Mais la CPH est très déçue de constater que dans le déroulement des travaux futurs, celui de l’extension des droits syndicaux des PH, toujours très en retrait par rapport à ceux de la fonction publique hospitalière, n’a pas été prévu. La CPH a demandé à plusieurs reprises que soient étudiées les conditions dans lesquelles les dispositions qui s’appliquent aux salariés de la fonction publique hospitalière pourraient être adaptées aux personnels médicaux hospitaliers.

Au regard des engagements du Président de la République et du gouvernement, les praticiens hospitaliers ne doivent plus être les seuls salariés de ce pays à ne disposer que de moyens dégradés pour représenter leurs mandants.

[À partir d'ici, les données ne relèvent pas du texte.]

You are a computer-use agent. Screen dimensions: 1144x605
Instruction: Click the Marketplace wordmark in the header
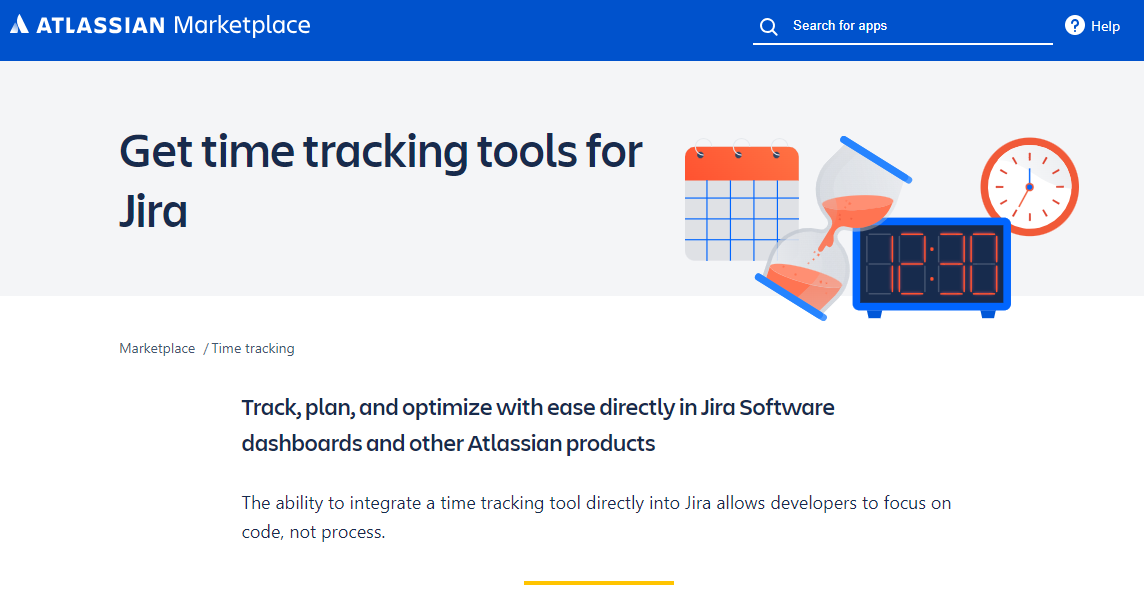243,25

La CPH a donc envoyé un courrier en ce sens à Mme Marisol Touraine, Ministre de la santé.

Nos contacts auprès des autres organisations syndicales de PH nous ont montré que ce thème avait également leur soutien, notamment celui d’Avenir hospitalier et de l’INPH.

Missions d’expertises des PH

En application de la loi d’exécution des peines, la Dgos a transmis aux organisations syndicales de PH un projet de décret réintégrant la réalisation des expertises pénales à la demande d’un magistrat dans les obligations de service dont elles avaient été exclues par la loi HPST. Toutefois, ce texte ne règle pas le problème posé par la condition d’autorisation du directeur. Soucieux du temps médical consacré à son établissement, celui-ci serait légitimement fondé à refuser cet exercice, ce qui aggraverait la situation déjà criante du manque d’experts, en allant à l’encontre de la volonté du législateur.

S’il s’avérait qu’il soit juridiquement impossible de modifier par décret cette disposition restrictive, le projet de loi en cours relatif à la déontologie et aux droits et obligations des fonctionnaires serait l’occasion d’introduire une dérogation.

Développement professionnel continue (DPC) des PH

La CPH s’inquiète des conditions de déploiement du DPC médical hospitalier. Les défauts majeurs de conception du système, en particulier sa lourdeur et son illisibilité, mettent en péril tout le système. Nous avons également souligné l’anormalité d’un texte qui, en l’absence d’organisme collecteur agréé, conduit les PH au sein de l’ANFH dans une instance qui n’est pas véritablement paritaire et qui réorganise à son gré les règles de la représentativité.

Il nous semble que les conditions posées à la fois par l’organisation complexe de son circuit de financement (OGDPC, ANFH, établissements de santé), par la rigueur des critères imposées par la HAS, et ceux désormais officiels adoptés par les CSI pour agréer les ODPC – sans parler de cette profusion de sigles incompréhensibles pour les praticiens hospitaliers – sont irréalistes et vont conduire bon nombre de nos collègues à l’immobilisme. La très faible consommation de crédits engagés par l’ANFH pour l’année 2013 est à cet égard un signe très inquiétant.

L’inquiétude est grande parmi les sociétés savantes et les organisations professionnelles de formation continue des personnels médicaux hospitaliers qu’elles soient totalement mises à l’écart, ce qui contribuerait certainement à aggraver la désaffection de tous les professionnels.

La CPH souhaite que la mission Igas demandée récemment par la Ministre de la santé auditionne rapidement les organisations syndicales et professionnelles des PH afin que des solutions pratiques et réalistes soient trouvées pour tenter d’éviter un effondrement de ce qui apparaît de plus en plus comme une usine à gaz.